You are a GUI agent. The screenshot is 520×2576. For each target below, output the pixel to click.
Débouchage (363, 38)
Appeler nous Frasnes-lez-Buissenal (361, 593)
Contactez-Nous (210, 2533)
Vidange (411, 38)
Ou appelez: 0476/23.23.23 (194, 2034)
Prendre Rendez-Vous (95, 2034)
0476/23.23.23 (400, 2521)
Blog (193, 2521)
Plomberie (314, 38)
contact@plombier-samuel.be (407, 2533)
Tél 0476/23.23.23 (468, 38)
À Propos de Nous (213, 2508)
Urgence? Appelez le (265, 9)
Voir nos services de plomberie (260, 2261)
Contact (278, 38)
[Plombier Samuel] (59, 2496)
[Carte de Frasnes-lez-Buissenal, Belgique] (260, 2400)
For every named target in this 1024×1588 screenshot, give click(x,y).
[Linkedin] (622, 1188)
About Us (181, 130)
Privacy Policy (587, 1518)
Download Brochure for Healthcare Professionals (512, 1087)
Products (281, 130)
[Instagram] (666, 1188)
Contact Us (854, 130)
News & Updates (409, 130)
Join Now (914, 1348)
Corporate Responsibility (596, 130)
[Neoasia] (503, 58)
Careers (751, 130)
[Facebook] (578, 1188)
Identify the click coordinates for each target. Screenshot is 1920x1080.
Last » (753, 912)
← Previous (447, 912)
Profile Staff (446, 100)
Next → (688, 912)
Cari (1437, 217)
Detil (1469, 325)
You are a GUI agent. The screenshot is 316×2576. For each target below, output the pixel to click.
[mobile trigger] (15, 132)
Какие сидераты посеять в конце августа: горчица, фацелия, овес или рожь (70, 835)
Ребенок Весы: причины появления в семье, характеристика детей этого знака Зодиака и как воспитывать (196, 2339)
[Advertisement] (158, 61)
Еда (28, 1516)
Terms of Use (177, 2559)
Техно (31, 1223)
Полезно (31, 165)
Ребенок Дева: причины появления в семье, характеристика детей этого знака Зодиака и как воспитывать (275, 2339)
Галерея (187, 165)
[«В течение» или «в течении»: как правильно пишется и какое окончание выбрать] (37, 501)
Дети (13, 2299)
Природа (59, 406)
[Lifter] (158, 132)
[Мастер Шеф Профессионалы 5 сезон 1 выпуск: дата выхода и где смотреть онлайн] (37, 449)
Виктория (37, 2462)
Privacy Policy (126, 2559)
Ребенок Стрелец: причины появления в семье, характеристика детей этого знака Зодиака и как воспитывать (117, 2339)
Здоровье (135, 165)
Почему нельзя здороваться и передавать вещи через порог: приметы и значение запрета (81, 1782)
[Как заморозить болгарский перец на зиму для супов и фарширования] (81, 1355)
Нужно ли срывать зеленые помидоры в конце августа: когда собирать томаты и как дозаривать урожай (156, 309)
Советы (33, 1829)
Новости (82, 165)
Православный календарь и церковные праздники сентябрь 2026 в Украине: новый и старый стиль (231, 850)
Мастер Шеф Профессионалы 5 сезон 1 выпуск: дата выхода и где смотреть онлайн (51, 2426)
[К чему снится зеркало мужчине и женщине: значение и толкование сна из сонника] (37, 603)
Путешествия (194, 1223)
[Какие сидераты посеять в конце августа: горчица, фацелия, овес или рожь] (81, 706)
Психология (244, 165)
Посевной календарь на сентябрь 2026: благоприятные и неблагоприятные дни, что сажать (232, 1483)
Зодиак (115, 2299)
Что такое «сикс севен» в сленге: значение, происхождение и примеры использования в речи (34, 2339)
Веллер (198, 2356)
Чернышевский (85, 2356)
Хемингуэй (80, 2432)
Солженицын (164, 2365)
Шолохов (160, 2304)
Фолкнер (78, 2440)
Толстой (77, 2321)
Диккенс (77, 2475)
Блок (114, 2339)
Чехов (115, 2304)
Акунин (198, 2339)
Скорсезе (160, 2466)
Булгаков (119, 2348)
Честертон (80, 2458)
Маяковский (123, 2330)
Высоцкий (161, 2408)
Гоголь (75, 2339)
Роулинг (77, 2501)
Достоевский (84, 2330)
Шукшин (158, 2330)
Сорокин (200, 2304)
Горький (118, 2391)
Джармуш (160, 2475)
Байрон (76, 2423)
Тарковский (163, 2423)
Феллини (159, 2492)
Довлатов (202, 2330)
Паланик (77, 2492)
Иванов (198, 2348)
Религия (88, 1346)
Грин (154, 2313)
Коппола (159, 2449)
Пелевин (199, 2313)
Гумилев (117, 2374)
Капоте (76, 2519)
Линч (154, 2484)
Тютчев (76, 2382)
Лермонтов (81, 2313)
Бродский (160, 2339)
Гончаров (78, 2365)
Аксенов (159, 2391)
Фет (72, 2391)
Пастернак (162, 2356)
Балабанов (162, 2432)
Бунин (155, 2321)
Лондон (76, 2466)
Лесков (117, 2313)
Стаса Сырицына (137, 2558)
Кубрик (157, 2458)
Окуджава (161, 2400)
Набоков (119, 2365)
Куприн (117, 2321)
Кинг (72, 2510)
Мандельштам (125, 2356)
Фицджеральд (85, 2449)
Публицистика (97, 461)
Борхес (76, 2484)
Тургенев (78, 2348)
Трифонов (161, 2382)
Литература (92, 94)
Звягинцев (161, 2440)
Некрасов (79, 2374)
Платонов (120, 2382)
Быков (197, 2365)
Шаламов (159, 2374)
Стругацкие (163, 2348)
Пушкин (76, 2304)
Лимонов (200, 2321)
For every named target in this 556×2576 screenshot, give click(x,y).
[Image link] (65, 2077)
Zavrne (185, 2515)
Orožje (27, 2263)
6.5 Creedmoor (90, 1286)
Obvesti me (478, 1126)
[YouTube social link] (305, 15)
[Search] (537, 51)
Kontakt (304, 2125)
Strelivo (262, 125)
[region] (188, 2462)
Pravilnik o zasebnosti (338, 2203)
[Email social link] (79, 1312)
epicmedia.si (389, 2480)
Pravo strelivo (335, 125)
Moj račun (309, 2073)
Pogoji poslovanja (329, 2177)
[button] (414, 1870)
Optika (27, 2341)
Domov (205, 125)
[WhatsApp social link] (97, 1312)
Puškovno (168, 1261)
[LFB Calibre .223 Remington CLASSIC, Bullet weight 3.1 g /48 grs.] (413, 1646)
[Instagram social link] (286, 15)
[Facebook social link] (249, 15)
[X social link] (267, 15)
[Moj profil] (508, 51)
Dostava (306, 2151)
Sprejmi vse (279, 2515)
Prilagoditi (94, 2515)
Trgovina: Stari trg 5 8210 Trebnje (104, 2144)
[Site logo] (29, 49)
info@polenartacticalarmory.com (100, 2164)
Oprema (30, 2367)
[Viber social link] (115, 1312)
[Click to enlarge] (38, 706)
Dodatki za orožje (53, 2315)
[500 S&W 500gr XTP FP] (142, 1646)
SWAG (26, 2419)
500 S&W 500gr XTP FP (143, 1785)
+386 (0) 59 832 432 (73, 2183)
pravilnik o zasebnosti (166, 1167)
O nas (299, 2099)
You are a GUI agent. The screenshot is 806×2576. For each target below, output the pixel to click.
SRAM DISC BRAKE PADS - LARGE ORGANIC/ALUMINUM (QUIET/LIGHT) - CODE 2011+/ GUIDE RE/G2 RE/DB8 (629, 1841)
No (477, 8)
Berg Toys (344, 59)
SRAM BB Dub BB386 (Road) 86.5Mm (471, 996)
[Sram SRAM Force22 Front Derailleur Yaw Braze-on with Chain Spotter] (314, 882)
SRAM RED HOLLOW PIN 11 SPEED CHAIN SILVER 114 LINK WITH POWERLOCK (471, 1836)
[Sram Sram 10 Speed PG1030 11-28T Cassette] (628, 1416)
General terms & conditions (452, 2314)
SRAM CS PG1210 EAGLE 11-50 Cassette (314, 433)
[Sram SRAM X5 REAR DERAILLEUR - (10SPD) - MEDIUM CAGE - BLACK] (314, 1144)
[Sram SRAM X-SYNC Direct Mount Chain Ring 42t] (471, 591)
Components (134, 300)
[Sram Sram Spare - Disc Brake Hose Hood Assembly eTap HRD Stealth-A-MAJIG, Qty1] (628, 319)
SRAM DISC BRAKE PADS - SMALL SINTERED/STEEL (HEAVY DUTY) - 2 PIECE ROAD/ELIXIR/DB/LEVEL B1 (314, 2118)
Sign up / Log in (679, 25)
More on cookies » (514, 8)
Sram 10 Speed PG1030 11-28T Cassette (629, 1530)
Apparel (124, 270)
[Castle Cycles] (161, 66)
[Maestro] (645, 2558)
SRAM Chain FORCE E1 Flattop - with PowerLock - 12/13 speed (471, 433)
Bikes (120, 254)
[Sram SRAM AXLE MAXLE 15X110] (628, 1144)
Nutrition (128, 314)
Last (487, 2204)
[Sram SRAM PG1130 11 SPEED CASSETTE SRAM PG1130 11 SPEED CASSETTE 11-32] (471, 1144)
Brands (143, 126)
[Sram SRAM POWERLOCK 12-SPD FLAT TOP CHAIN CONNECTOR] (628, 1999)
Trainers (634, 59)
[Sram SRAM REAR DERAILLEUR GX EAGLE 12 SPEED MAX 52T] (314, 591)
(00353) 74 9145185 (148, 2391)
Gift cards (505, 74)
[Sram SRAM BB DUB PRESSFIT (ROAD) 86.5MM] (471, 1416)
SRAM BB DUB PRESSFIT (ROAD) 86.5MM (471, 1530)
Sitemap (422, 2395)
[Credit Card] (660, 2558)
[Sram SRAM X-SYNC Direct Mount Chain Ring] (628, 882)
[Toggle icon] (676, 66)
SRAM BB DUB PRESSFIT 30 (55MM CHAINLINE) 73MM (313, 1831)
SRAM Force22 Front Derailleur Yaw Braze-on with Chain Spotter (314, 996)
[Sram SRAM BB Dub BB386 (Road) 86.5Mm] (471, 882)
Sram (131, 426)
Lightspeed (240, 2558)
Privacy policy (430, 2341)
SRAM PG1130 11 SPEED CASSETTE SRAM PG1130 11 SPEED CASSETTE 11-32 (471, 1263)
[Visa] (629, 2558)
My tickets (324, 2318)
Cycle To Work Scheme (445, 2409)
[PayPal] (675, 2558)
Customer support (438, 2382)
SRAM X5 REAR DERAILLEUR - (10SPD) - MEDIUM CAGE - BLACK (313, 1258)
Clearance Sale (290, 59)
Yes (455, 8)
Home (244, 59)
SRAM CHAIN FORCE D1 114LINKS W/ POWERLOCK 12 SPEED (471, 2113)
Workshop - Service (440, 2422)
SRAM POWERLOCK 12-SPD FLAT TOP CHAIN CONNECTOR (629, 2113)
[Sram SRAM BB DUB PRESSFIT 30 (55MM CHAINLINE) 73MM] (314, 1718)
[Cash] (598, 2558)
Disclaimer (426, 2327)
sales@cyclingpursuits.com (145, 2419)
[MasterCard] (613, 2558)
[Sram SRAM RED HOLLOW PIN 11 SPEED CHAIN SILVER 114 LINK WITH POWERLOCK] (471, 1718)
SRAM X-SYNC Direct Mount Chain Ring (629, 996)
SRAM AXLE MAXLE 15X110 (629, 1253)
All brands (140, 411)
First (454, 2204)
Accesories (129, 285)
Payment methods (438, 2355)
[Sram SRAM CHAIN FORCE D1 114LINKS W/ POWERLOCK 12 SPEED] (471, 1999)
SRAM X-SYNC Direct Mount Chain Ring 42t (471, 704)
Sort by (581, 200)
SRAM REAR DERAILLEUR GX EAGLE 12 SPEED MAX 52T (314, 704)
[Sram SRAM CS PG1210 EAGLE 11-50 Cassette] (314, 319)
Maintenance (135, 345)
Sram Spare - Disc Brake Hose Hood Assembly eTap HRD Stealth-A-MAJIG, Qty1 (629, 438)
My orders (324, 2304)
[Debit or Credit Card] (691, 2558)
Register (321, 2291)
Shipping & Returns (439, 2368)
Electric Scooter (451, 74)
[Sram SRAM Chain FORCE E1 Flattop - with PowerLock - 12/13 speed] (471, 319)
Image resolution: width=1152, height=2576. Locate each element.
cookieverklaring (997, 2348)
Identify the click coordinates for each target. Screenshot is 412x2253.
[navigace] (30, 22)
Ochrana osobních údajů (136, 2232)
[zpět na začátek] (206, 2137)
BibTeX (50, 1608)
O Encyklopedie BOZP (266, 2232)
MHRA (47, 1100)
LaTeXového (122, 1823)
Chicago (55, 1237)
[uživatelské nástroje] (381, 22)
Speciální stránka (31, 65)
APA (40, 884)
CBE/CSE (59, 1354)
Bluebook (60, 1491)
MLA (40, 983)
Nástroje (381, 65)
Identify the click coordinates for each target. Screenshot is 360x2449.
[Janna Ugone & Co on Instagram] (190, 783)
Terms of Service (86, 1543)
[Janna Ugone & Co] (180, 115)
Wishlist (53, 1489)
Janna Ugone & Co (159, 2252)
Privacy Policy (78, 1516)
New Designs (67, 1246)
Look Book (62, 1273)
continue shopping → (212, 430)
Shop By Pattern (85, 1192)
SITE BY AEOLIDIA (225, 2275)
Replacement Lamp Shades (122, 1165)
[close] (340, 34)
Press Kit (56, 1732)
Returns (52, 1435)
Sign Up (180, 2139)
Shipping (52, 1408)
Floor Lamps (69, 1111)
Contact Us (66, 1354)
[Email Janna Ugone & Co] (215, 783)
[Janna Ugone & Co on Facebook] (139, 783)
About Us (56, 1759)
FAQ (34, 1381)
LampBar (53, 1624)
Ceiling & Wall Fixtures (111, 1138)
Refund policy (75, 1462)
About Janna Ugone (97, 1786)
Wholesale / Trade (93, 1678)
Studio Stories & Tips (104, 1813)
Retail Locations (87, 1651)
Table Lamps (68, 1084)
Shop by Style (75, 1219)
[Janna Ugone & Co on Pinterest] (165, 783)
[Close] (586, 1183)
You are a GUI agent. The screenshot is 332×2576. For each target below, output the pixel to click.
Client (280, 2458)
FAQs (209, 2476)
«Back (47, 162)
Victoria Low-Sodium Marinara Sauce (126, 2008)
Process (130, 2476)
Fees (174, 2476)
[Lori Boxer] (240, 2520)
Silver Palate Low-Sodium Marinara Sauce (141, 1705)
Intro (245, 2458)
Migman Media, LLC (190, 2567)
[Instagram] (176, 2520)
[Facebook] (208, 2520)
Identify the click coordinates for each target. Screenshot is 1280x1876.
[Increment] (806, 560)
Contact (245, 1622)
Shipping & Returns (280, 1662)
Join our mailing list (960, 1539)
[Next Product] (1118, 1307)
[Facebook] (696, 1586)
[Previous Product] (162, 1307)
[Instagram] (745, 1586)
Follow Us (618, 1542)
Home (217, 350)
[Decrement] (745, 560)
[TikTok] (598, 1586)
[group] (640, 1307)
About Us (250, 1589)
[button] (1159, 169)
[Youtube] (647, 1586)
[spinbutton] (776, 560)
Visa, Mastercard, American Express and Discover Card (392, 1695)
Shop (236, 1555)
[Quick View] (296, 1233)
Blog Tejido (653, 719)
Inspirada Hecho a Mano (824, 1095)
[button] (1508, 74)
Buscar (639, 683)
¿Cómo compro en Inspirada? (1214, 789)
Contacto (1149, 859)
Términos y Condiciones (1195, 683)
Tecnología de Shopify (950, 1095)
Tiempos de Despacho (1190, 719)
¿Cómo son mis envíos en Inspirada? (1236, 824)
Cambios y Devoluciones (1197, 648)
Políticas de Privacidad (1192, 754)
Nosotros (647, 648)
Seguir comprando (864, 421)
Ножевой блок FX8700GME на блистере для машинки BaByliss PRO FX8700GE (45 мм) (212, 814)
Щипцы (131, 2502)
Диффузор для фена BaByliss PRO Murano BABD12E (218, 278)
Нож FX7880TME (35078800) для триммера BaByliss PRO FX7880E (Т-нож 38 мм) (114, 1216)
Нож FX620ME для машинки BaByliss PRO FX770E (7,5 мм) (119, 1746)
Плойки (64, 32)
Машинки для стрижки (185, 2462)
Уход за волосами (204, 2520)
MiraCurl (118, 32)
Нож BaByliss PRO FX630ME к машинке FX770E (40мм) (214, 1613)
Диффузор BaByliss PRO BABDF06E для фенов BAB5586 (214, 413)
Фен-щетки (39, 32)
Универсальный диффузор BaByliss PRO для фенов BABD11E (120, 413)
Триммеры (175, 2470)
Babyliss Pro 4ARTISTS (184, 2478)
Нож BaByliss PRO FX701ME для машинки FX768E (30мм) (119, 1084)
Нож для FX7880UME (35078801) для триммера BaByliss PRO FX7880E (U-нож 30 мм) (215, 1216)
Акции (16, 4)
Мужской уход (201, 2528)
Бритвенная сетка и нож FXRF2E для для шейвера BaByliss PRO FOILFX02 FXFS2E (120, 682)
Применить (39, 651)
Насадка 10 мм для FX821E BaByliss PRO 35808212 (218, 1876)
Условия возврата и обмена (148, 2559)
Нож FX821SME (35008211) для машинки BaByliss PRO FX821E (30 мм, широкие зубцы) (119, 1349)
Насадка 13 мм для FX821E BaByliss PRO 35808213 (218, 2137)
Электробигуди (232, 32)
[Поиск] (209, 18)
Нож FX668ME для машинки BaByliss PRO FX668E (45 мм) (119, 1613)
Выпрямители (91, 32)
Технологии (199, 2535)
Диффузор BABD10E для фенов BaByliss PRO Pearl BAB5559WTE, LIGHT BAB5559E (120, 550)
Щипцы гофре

▬▬▬▬▬▬

_Task directions:_
Across the records above, count the lines holding "Inspirada" and reply with that number alone.

_Exercise output:_
3